The Writer’s Guild of America’s (WGA) first strike in 15 years began this week. The Writers Guild of America, which represents 11,500 writers of film, television and other entertainment forms, was in contract negotiations with the Alliance of Motion Picture and Television Producers for six weeks before announcing their strike, which started at 12:01 a.m. PT on Tuesday.
The Alliance of Motion Picture and Television Producers represents major studios such as Disney, Netflix and Paramount. The last strike, the 2007-08 Writers Guild of America work stoppage, went on for 100 days, at an estimated cost of around $2 billion to the industry.
Here's a breakdown of what’s at stake in the strike, per Deadline:
- At Issue: Compensation for writers in a changing media landscape
- Jobs At Stake: 822,000 direct employees; 2.4M total supported in 2021
- Industry Wages: $81B direct; $186B total supported
- The Market: $261B in sales
- AMPTP Membership: 350-plus TV and film production companies
Writers' earnings leads to strike
It’s becoming harder for writers to earn a sustainable income in the streaming era. Although show budgets have gone up, the writer's share of that money has continued to shrink. Therefore, the main issue in negotiations between the WGA and Alliance of Motion Picture and Television Producers was to achieve fair pay that reflects the guild’s contribution to company success and ensures that writing survives as a sustainable profession.
“Over the course of the negotiation, we explained how the companies' business practices have slashed our compensation and residuals and undermined our working conditions,” claims the WGA. “The companies have leveraged the streaming transition to underpay writers, creating more precarious, lower-paid models for writers’ work. Our 2023 negotiations must significantly address writer compensation.”

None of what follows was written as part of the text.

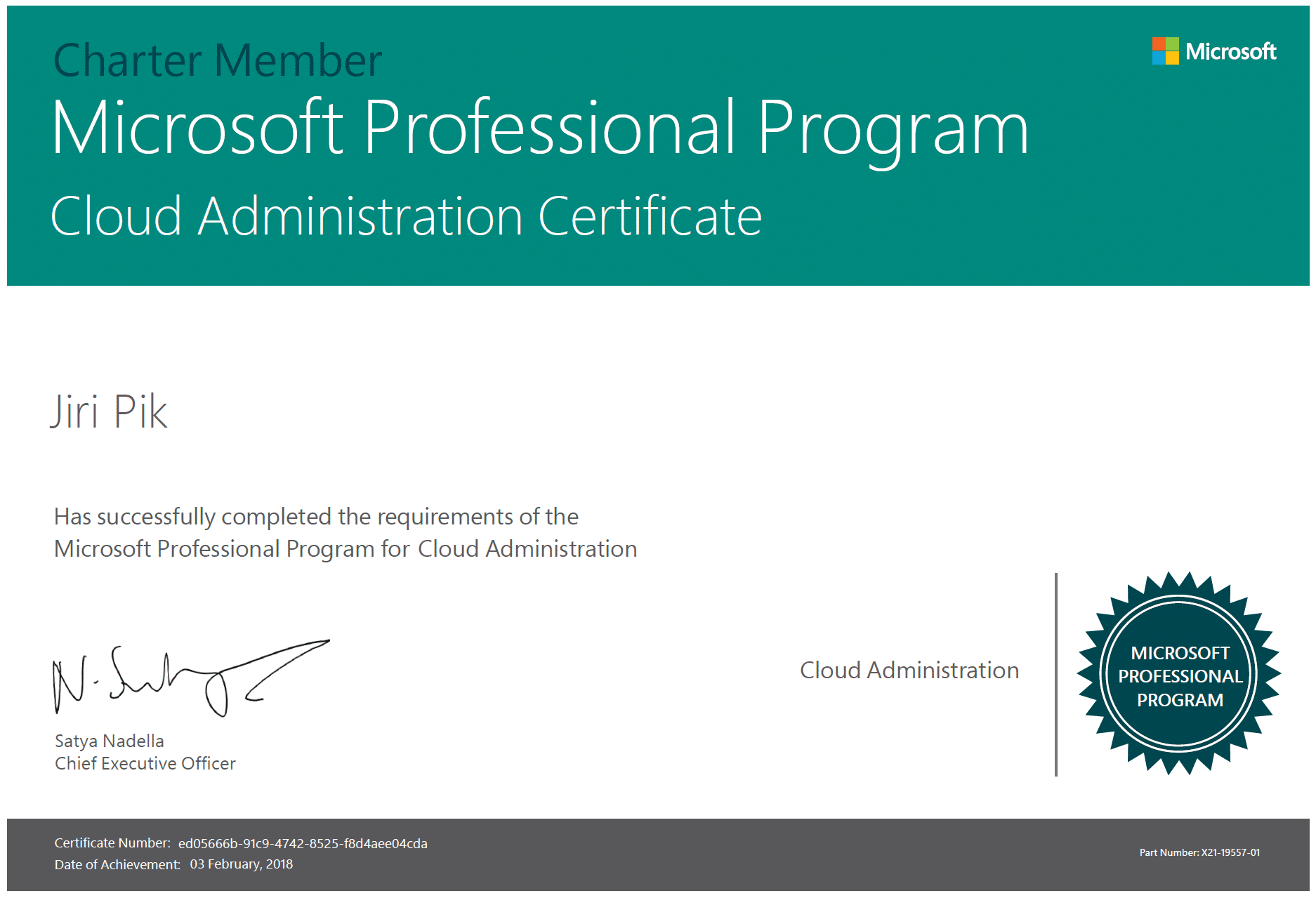
Task: Click the printed name 'Satya Nadella'
Action: (110, 741)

Compensation, according to Variety, looks like this for staff writers, the lowest-level writers:
- Median staff writer on network show works 29 weeks for $131,834 salary
- Median staff writer on streaming show works 20 weeks for $90,920
- Do not get script fees
How inflation plays into the writers' strike
Inflation has been an issue across the economy, and these writers are feeling it without seeing increases in their earnings.
According to Variety, contract minimums last updated in 2020 provide annual increases in weekly minimums of 1.5%, 2.5% and 2.25%, which obviously does not reach the massive inflation numbers the country has seen recently. With those increases not reaching actual inflation's levels, writers are effectively seeing pay cuts, the trade publication says.

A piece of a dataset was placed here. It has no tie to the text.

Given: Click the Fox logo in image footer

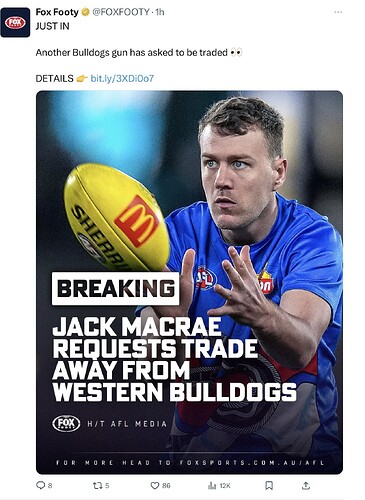Looking at the screenshot, I should (x=66, y=424).
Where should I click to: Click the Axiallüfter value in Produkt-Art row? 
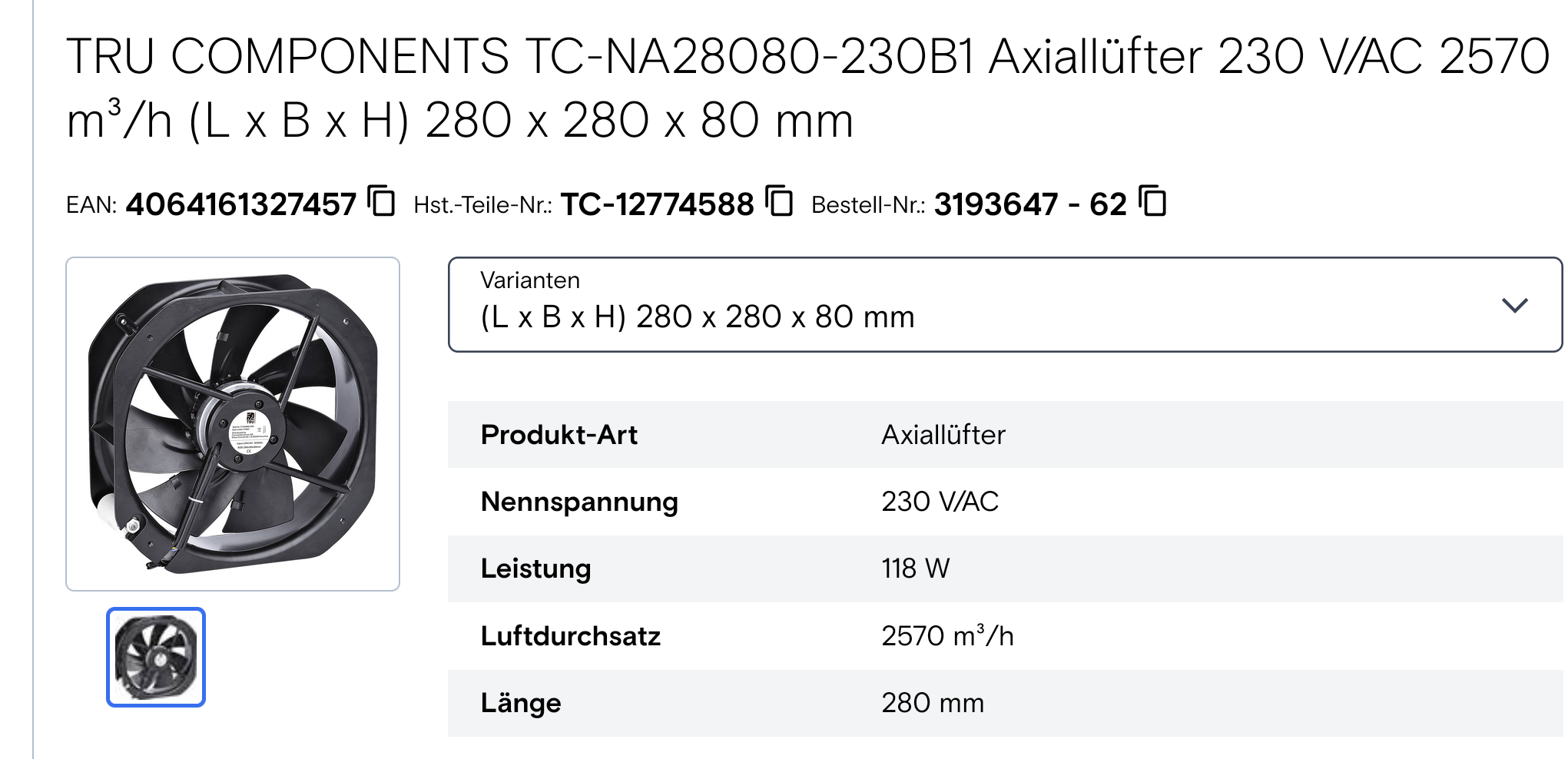943,434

"The staff writer’s weekly minimum — $4,546 — would likewise need to rise 10% to equal the minimum in 2019-20 in inflation-adjusted terms," Variety reported in March.

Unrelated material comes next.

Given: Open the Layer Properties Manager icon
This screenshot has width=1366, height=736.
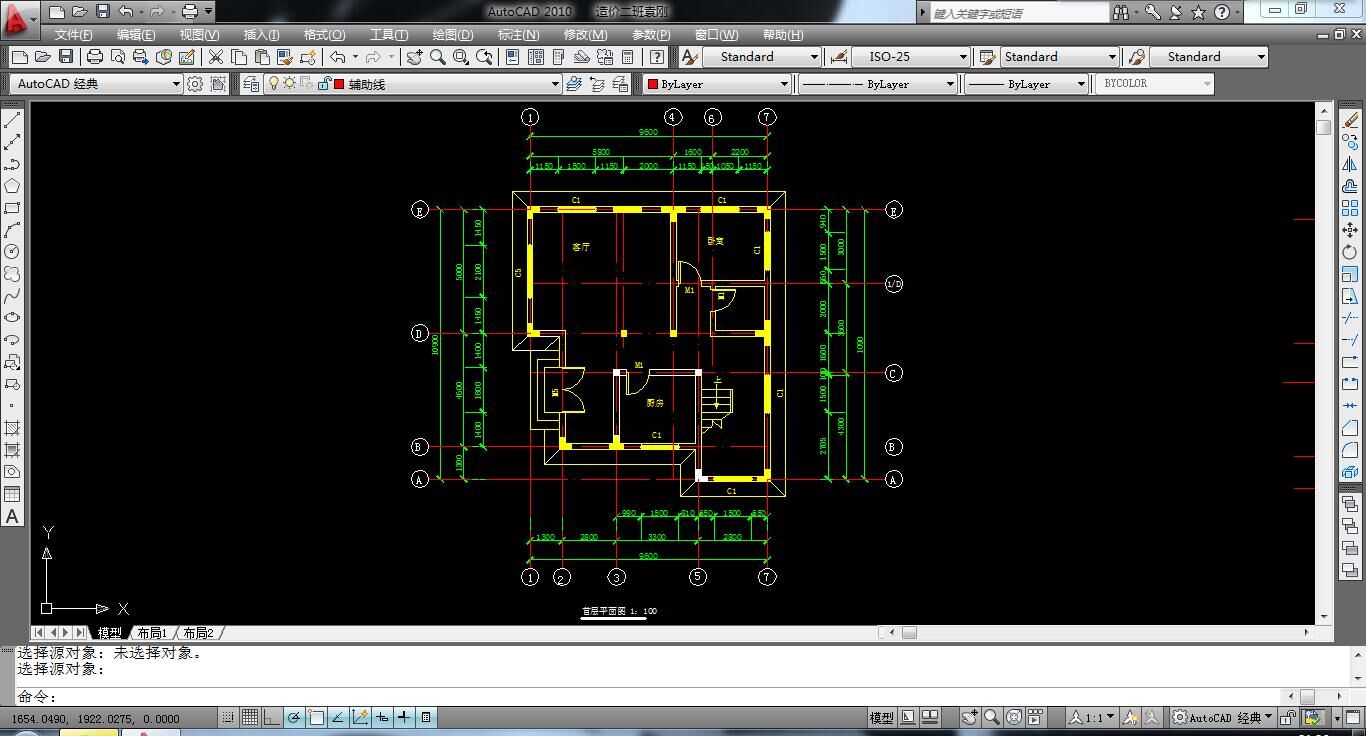Looking at the screenshot, I should click(251, 84).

After adjusting for inflation, median weekly writer-producer pay has declined 23% over the last decade, according to the Associated Press, and more writers work at minimum basic agreement now than a decade ago.
In addition, the lack of a regular seasonal calendar and shorter work periods on streaming shows means writers are earning less than before. Because of this, the guild is calling for a TV staffing minimum, as well as a guaranteed minimum number of weeks of employment per season to combat the AMPTP’s efforts to make a “gig economy” out of the workforce.
“From their refusal to guarantee any level of weekly employment in episodic television, to the creation of a "day rate" in comedy variety, to their stonewalling on free work for screenwriters and on AI for all writers, they have closed the door on their labor force and opened the door to writing as an entirely freelance profession," states the WGA.